Senin 11 Jun 2012 08:26 WIB

Cinta Dunia

koin emas
Foto: blogspot
koin emas

REPUBLIKA.CO.ID, Oleh Dr Oni Sahroni MA

Cinta dunia pada umumnya bermakna negatif. Cinta dunia bermakna haus jabatan, ambisi dengan kekayaan dan sejenisnya.

Di sisi lain, dunia telah menemani keseharian setiap orang. Fasilitas seperti rumah, makanan, kendaraan, praktis telah menjadi pendamping hidupnya. Hari-harinya untuk mengais rezeki; untuk mendapatkan sarana dan fasilitas hidupnya.

Kesan paradoks di atas menyisakan pertanyaan mendasar, bolehkah mencari dan mengumpulkan dunia? bolehkah mencintai dunia?.

Jika merujuk kepada al-Qur’an, maka akan ditemukan banyak nash-nash al-Qur’an yang menjadi tuntunan dalam masalah ini. Di antaranya, firman Allah Swt. yang artinya : “dijadikan indah pada (pandangan) manusia kecintaan kepada apa-apa yang diingini, Yaitu: wanita-wanita, anak-anak, harta yang banyak dari jenis emas, perak, kuda pilihan, binatang-binatang ternak[186] dan sawah ladang. Itulah kesenangan hidup di dunia, dan di sisi Allah-lah tempat kembali yang baik (surga).” (Q.S ali ‘Imran ; 14).

Ayat di atas menegaskan bahwa mencintai dunia seperti wanita, anak, harta dan sejenisnya adalah fitrah setiap orang.
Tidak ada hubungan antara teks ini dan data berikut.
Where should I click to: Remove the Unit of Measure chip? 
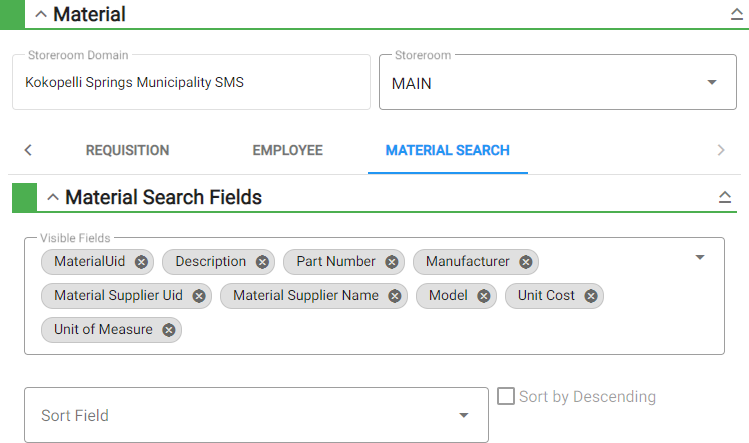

Maka, Islam tidak melarang mereka untuk mencari dan mengumpulkan dunia karena dunia adalah fitrah manusia, oleh karena itu wajar kalau senang memilikinya. Bahkan Islam menganggap mal (harta) adalah bagian dari kebutuhan dasar manusia (dharuriyatul khamsah).

Dalam ayat lain, Allah Swt. menegaskan hal yang sama, bahwa dunia dengan segala isinya telah di sediakan oleh Allah swt untuk dimanfaatkan dan dimakmurkan oleh manusia. Sebagaimana firman Allah Swt, yang artinya : “Dia-lah Allah, yang menjadikan segala yang ada di bumi untuk kamu dan Dia berkehendak (menciptakan) langit, lalu dijadikan-Nya tujuh langit. dan Dia Maha mengetahui segala sesuatu.”(Q.S al-Baqarah ; 29)
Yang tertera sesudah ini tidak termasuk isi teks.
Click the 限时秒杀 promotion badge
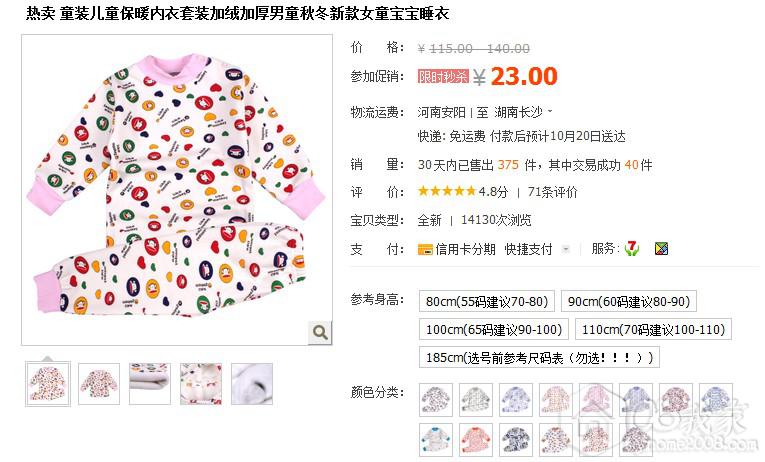 (443, 77)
Tetapi Islam mengarahkan dan membimbing kecintaan manusia terhadap dunia itu agar sesuai dengan tuntunan Allah swt.  Islam membedakan kecintaan terhadap dunia menjadi dua hal :

Pertama, tertipu oleh dunia sehingga ia menjadi hamba dunia, abdi harta dan kekuasaan yang dimilikinya. Harta dan jabatan menyebabkannya jauh dari Allah Swt. Sosok – sosok seperti Qarun ; pecinta harta, Firaun; pecinta jabatan adalah contoh dari orang – orang yang tertipu dengan dunia. Inilah cara pandang yang salah terhadap dunia.
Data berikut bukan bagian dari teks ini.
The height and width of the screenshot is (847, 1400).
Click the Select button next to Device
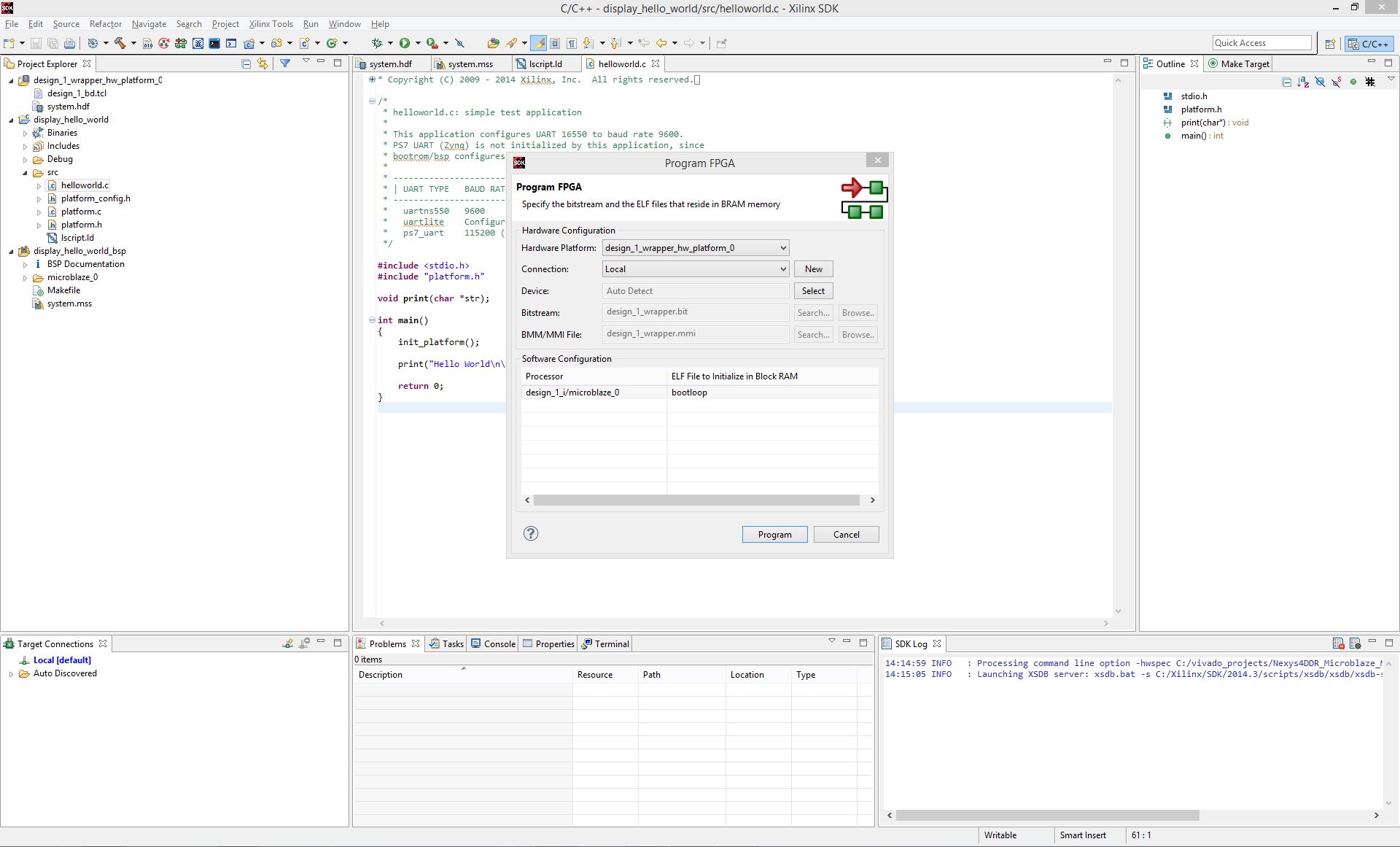click(x=813, y=291)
Oleh karena itu dalam Quran, kata dunia sering kali diidentifikasi sebagai la’bun dan lahwun (melalaikan). Ungkapan tersebut sebagai warning bahwa dunia rentan membuat manusia tertipu, terlena, dan lupa akan tujuan hidupnya sebagai hamba Allah Swt.

Kedua, menempatkan dunia sebagai alat dan sarana untuk dikapitalisasi agar bisa beribadah kepada Allah Swt. dengan optimal. Bukan sebaliknya, menempatkan dunia sebagai tujuan yang akan memperbudak  pemiliknya. Inilah cara pandang yang benar terhadap dunia.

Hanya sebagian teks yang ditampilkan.